== TO DO ==
The copy should begin at the line containing "The height and width of the screenshot is (768, 1024)." and end at the last line of the material. Please reproduce those lines exactly and keep pictures out.
********************
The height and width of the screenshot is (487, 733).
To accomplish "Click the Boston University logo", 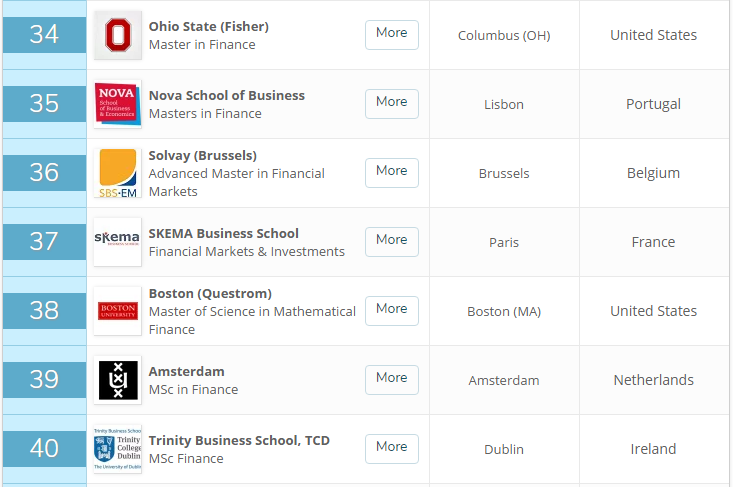I will pos(118,311).
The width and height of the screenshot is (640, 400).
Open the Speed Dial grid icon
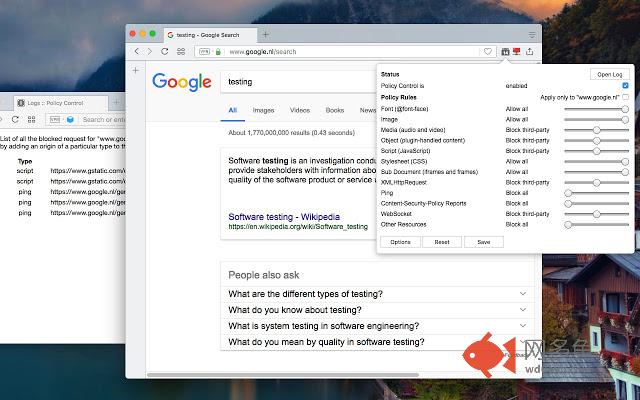(x=180, y=51)
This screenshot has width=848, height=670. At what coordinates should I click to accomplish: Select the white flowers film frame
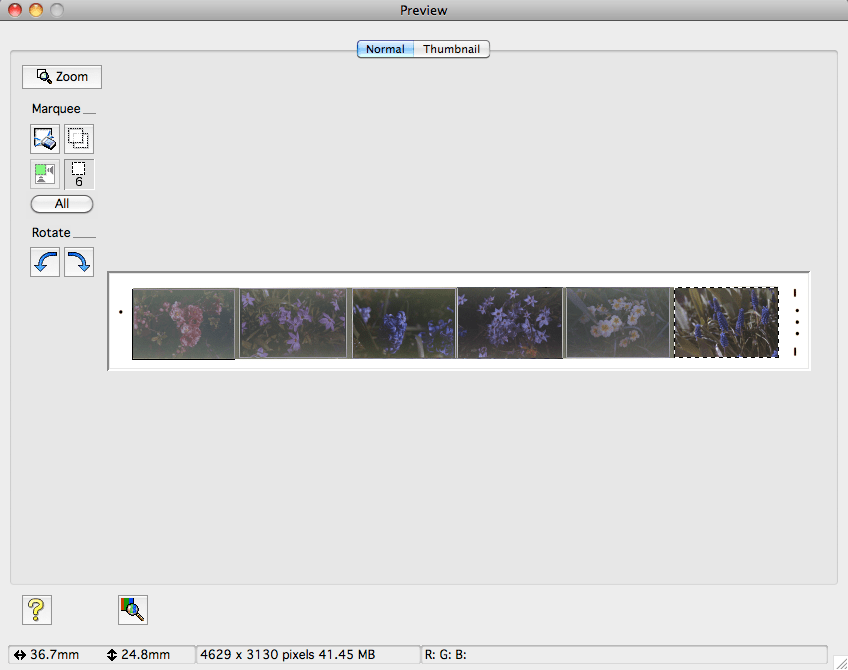(x=617, y=324)
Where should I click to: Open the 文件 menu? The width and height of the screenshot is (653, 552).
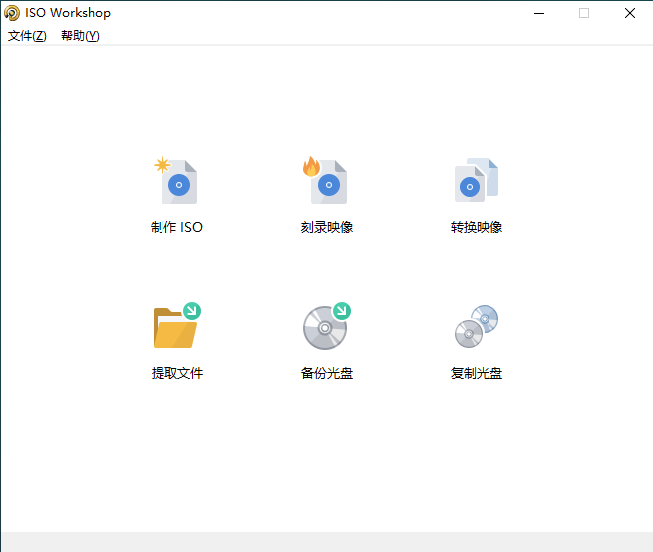pos(27,36)
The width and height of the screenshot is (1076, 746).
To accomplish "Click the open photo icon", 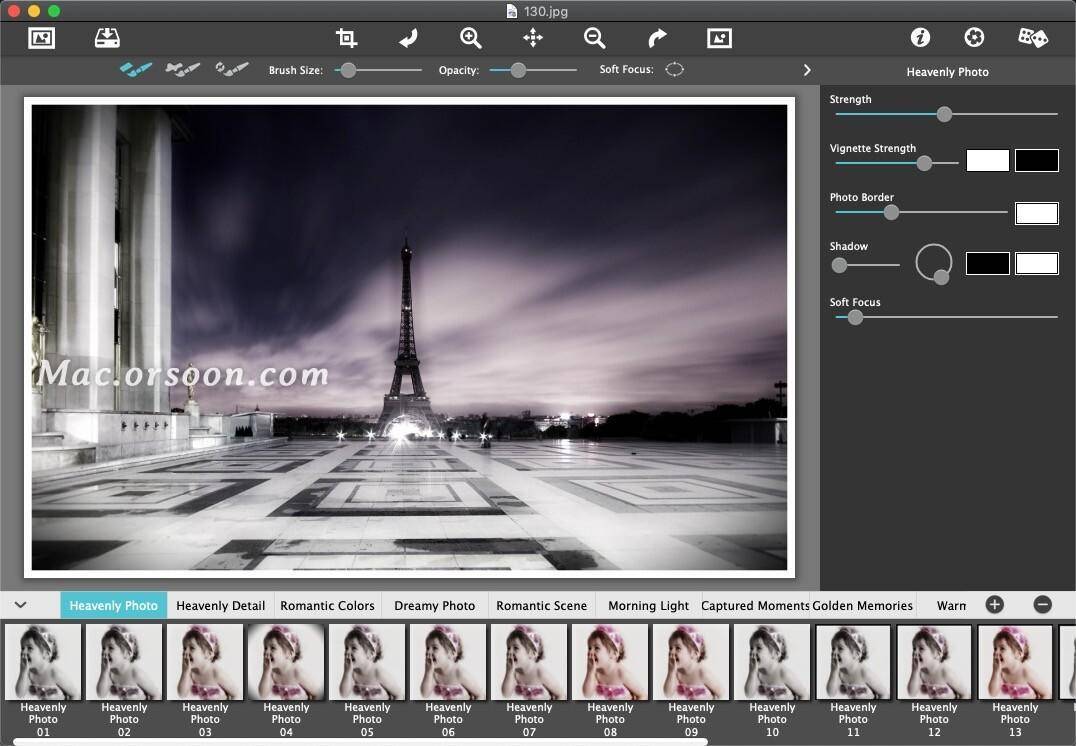I will [42, 38].
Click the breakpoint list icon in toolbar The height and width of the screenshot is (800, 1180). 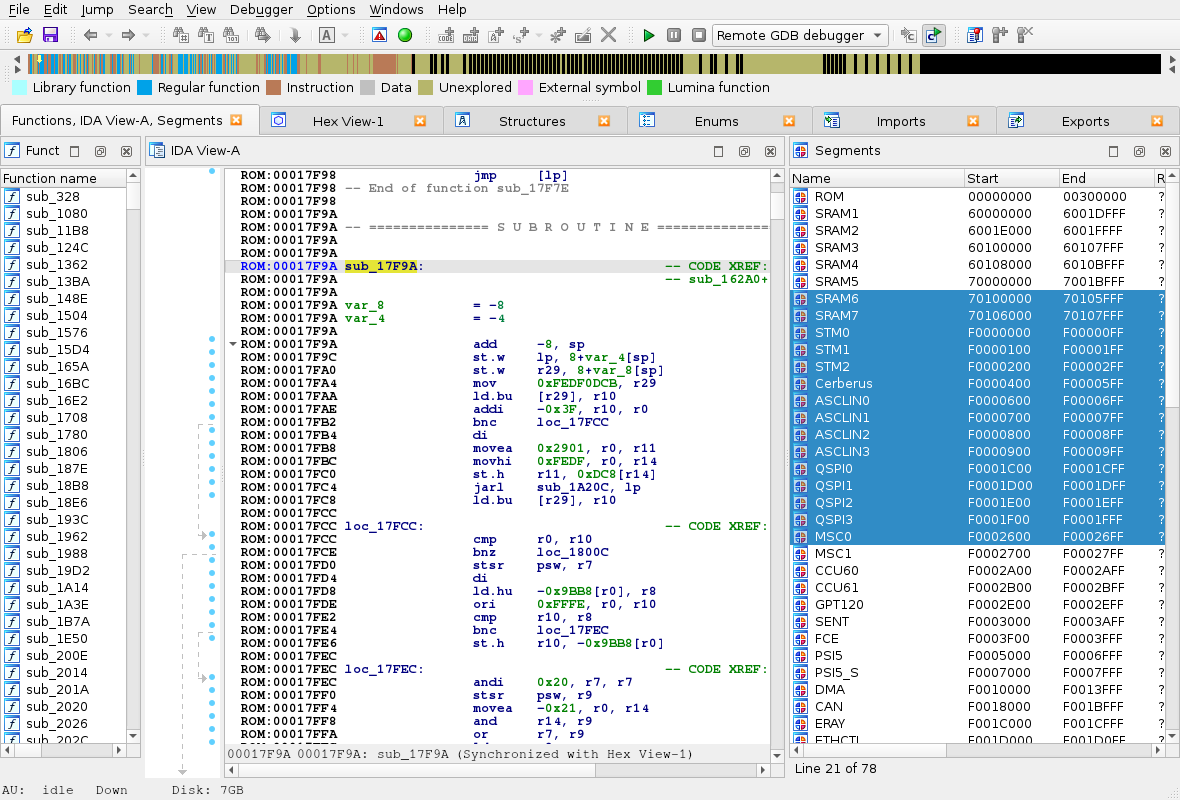tap(974, 35)
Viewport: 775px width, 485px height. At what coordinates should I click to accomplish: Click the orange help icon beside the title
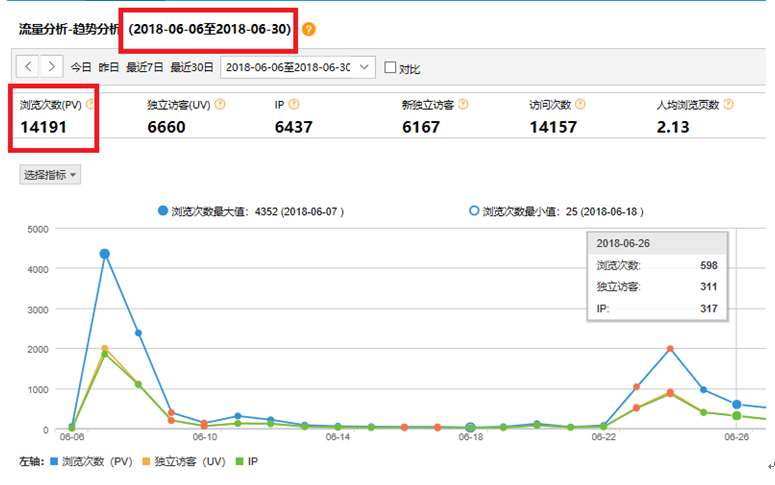[309, 29]
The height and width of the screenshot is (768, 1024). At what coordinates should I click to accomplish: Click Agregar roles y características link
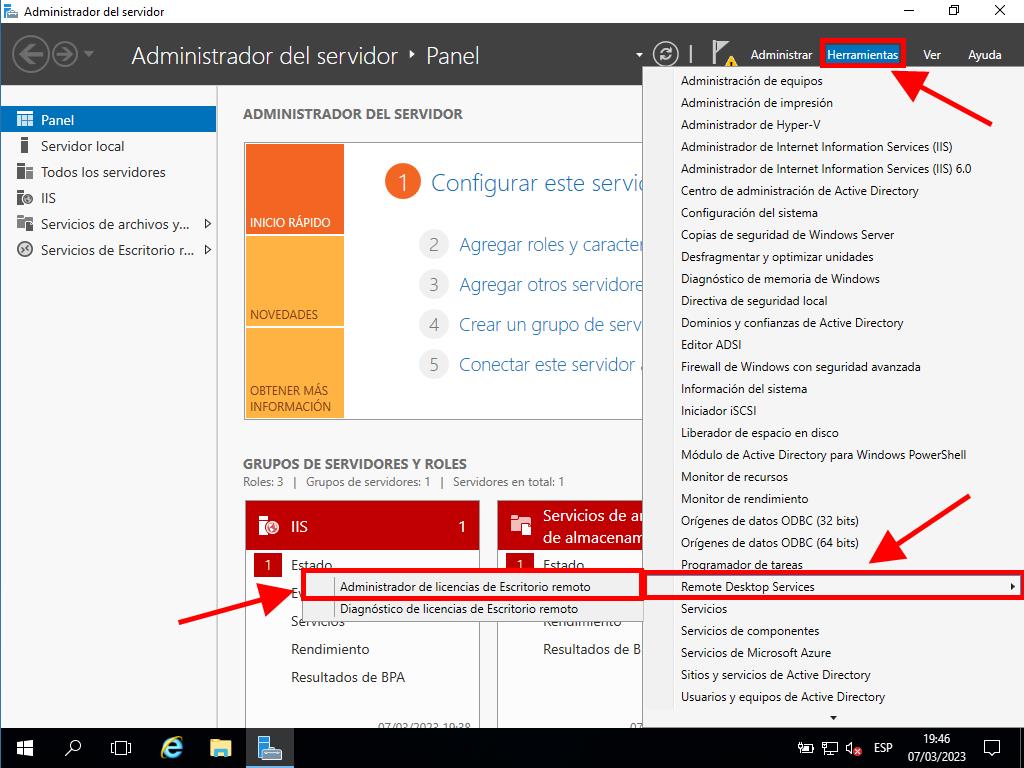click(x=549, y=245)
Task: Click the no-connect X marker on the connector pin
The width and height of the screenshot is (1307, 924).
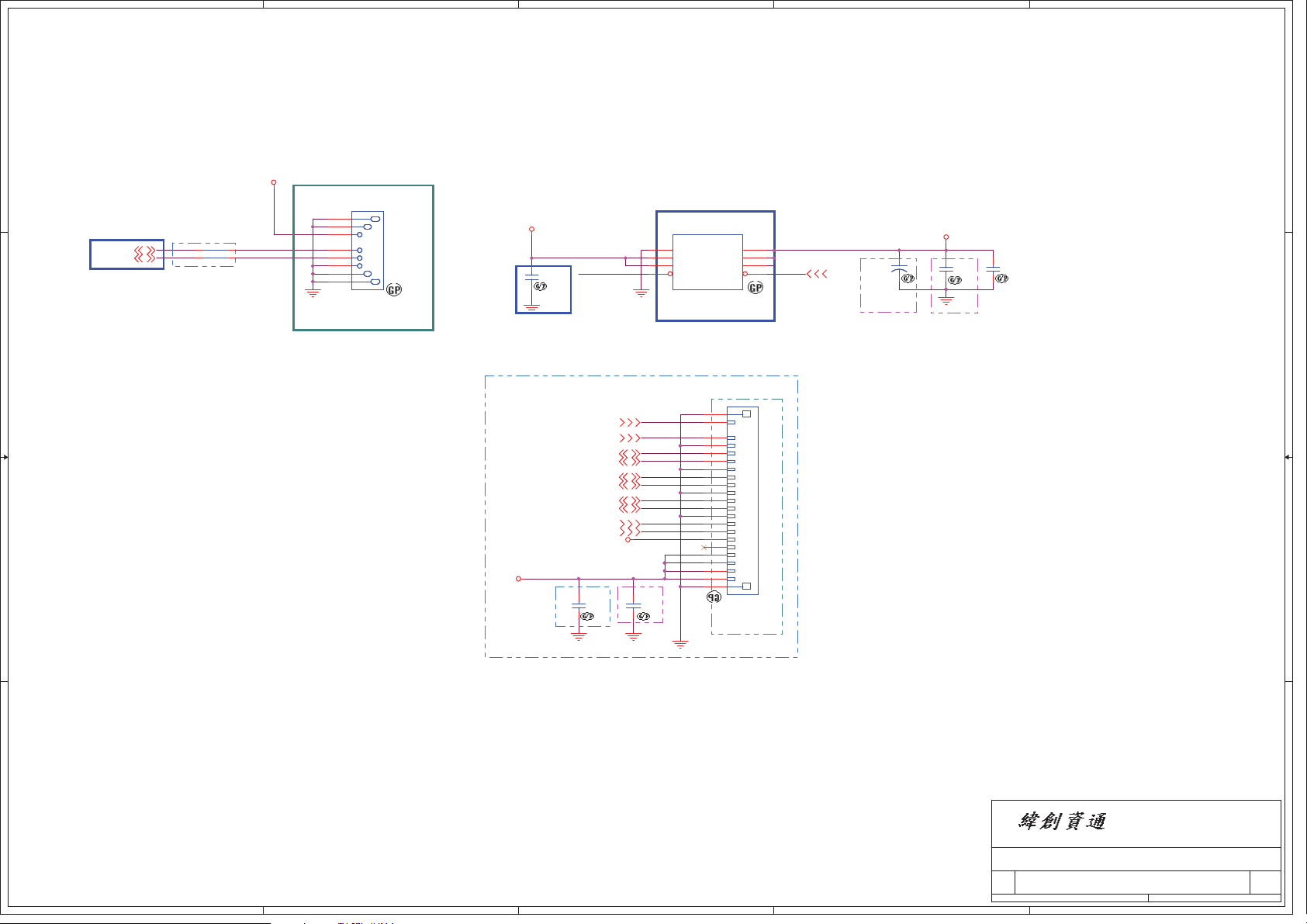Action: pyautogui.click(x=704, y=548)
********************
== ANSWER ==
The height and width of the screenshot is (768, 1024). At what coordinates should I click to accomplish: Click Agregar roles y características link
click(x=549, y=245)
Task: Click the no-connect X marker on the connector pin
The width and height of the screenshot is (1307, 924).
Action: pyautogui.click(x=704, y=548)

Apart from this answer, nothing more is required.